One could achieve manual fsync on the system level as well by calling `sync(1)`
command https://ss64.com/bash/sync.html on every server. This will not work for
BACKGROUND with IGNITE_WAL_MMAP=false though as in this case the data is on a
Java queue and not a system buffer.
Another topic is checkpointing. Would we want to have a separate command just
for WAL fsync, or maybe we just have a command for forcing a checkpoint (which
calls fsync on WAL anyway)?
> Allow manual fsync for WAL
> --------------------------
>
> Key: IGNITE-10563
> URL: https://issues.apache.org/jira/browse/IGNITE-10563
> Project: Ignite
> Issue Type: Improvement
> Reporter: Stanislav Lukyanov
> Priority: Major
>
> When walMode is set to LOG_ONLY or BACKGROUND there is a gap between
> successful return of cache write operations and actual of the data to the
> persistent memory. This gap is, while usually low, generally can be of any
> length and depends on low-level system parameters (e.g. sysctl memory and IO
> settings on Linux).
> On the other hand, there are situations when a user may want to ensure that
> at certain points all writes have been propagated to the disk.

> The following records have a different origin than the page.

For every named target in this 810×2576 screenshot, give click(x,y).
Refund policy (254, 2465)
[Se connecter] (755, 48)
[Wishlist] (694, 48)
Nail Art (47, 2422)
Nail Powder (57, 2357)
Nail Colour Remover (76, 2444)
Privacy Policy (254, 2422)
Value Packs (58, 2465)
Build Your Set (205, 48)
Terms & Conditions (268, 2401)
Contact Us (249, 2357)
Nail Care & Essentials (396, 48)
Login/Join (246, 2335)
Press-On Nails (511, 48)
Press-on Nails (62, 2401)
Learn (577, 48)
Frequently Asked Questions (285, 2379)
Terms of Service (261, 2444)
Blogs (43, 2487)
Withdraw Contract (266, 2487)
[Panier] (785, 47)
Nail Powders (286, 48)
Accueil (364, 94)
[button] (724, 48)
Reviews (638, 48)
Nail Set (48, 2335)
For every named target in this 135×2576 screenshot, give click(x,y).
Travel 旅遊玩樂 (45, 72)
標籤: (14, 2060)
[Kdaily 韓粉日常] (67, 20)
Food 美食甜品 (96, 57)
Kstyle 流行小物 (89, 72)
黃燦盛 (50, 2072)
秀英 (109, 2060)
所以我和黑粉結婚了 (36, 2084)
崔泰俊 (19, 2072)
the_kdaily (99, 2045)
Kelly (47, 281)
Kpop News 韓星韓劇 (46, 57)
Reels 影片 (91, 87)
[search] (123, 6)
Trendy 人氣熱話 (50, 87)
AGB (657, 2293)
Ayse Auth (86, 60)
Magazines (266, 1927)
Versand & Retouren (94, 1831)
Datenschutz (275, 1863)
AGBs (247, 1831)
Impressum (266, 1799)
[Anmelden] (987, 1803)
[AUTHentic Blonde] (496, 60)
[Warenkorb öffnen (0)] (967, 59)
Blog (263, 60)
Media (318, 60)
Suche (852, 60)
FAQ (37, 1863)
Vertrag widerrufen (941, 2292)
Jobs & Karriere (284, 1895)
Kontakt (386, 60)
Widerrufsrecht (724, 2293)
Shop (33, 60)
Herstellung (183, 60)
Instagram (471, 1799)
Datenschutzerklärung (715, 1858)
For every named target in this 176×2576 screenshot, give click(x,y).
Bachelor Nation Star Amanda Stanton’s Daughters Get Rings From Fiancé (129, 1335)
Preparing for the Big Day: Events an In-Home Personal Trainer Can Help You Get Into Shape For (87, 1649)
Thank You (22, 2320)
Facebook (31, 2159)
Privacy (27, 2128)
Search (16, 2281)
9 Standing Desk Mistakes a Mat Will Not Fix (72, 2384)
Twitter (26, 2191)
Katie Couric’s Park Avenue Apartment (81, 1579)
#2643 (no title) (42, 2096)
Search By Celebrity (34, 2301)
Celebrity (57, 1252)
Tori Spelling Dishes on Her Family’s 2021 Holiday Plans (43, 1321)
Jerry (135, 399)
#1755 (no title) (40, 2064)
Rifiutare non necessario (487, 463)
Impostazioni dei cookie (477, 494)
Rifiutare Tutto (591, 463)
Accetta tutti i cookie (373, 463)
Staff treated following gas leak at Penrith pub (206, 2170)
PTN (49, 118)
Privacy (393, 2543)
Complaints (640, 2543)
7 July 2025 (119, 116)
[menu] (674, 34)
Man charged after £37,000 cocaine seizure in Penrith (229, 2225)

> For example, say a large batch of data is being inserted into Ignite from an
> upstream system. After finishing the batch we want to ensure that all of the
> data is secure, and after that we remove the batch from the upstream storage.
> In other words, we want
> {code}
> map = upstream.getData();
> cache.putAll(map);
> cache.fsync(); // <-------
> upstream.removeAll(map);
> {code}
> Currently there is no easy way to ensure that certain write (or all writes
> until a point in time) has been flushed to a device. We can only rely on
> settings like WAL sync interval, checkpoint timeout, etc.
> It would be nice to have a way to manually call fsync() for WAL to have a
> strong guarantee that all previous updates have been fully written on disk.